When I am home all day and jobless, and all I have to do is plan dinner, I tend to want to control things to make myself feel like I am actually doing something with my life. Then, it was mostly the dogs. Kate began her weird obsession with not wanting to walk on the grass. This makes going to the bathroom when you are a dog extremely difficult. This made me angry beyond belief. Then I would get angry at David for not wanting to eat what I had prepared for dinner. Vegetables, or black beans, or lasagna with ricotta cheese (which apparently is gross). Today it was not wanting to use the brand new omlette pan that I bought him (because his first attempt to use it last weekend failed when he didn't follow the directions and spray it with PAM and the eggs burnt and stuck to the pan. Which now he's convinced will happen every time- OR he could turn the heat down and spray it with PAM- which amazingly worked just fine this am).
Once I determined the source of my anger, I worked really hard on overcoming it. Started counting to 10 a lot and saying "don't get angry over something you can't control". Became my new mantra.
Yet here I am again, jobless and home all of the time and I find myself getting angry. This time mostly at David. I can't help but feel like his brain has permanently turned itself off. I'm really concerned that either a) he just doesn't care, or b) his attention span is that of a 3 year olds (unless he is looking you in the eye, he is not listening).

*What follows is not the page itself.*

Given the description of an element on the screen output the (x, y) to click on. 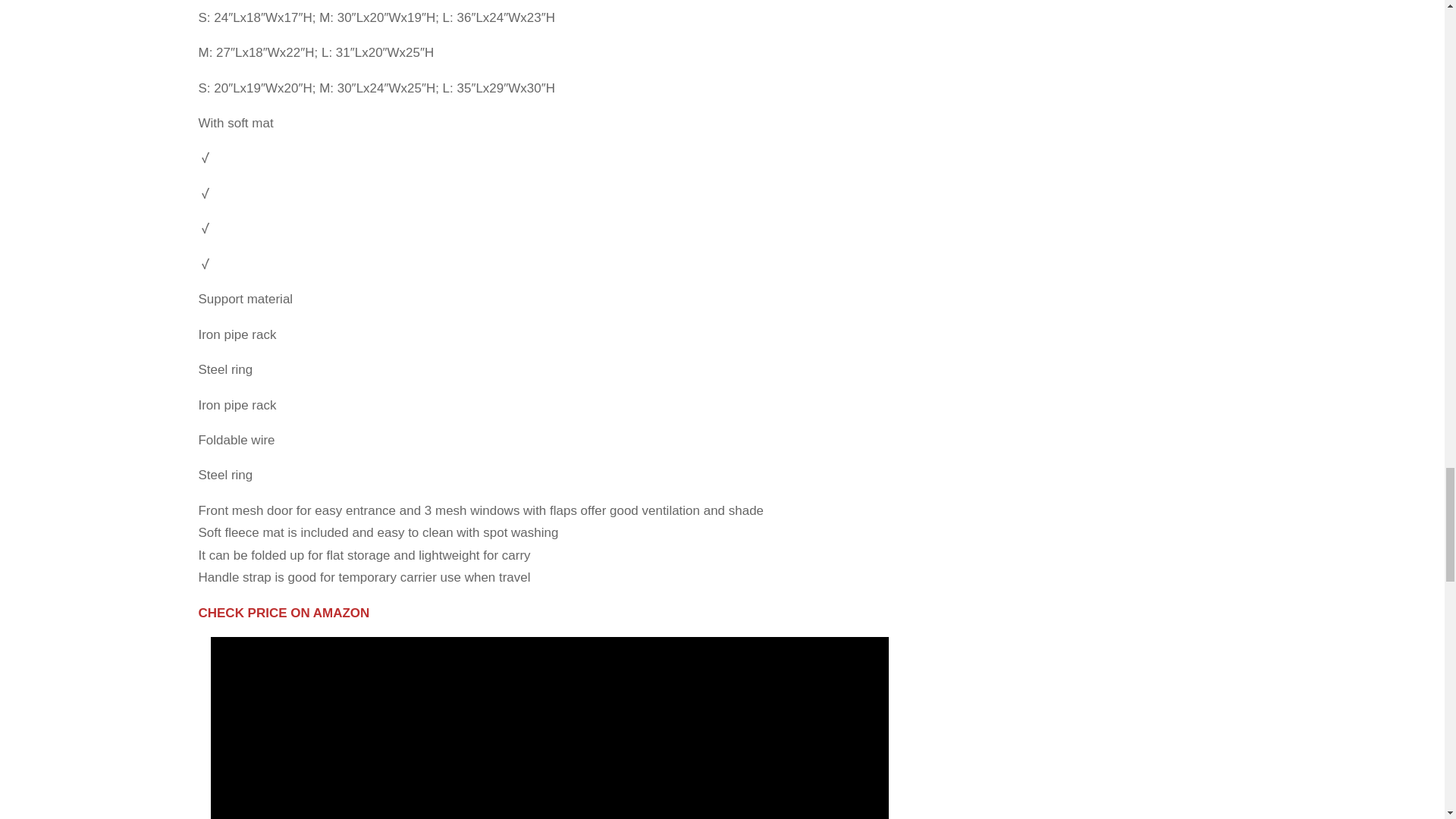
CHECK PRICE ON AMAZON (283, 612)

I tell him something, and then the next day he'll ask me a question regarding that topic- with honestly no idea what the answer is (even though I've told him all about it the day before). This spans from simple things like what are we having for dinner tonight, to complex things like when I have to register for college. It is extremely frustrating to have a partner that you feel like has no interest in anything you are saying.
It doesn't help that I am home all day, and have nothing to do but think up things to do or say or dream about, then to share them with my husband when he walks through the door. It's incredibly offensive when the next day or the next week, he has no idea what I'm talking about.
So I get angry. Lately every time he asks me something I've already told him, I just start yelling at him. It's not healthy for our relationship, and I don't like the road it is taking us down. I really don't know what else to do about it, other than tell him how offensive it is that his memory is this horrible. Does he have any control over his memory? We joke that he needs ginko biloba- but he would most likely forget to take it. It feels so lonely when all you have is your partner (no real friends here to complain to, or go out with)- and you don't really feel like they are listening.
I know if I had a job, and felt like I was contributing to the world in some way, then I wouldn't focus so much on these types of things. So partly, I am to blame here. It's too bad that nursing school will start just as David deploys and I will be left to fend for myself with a new baby. I know I'll thrive with things to juggle. And oddly I'm looking forward to that (yes, I know I'm crazy- but you try sitting around at home for months on end- you'd welcome something to do too!).
Counting to 10 is not going to work with David's memory problems. I'm really going to have to sit down with him and tell him that this upsets me. I don't know how to solve this, and his response of "I can't help it if my memory is bad" is not going to cut it.
*sigh* Everything will be all right.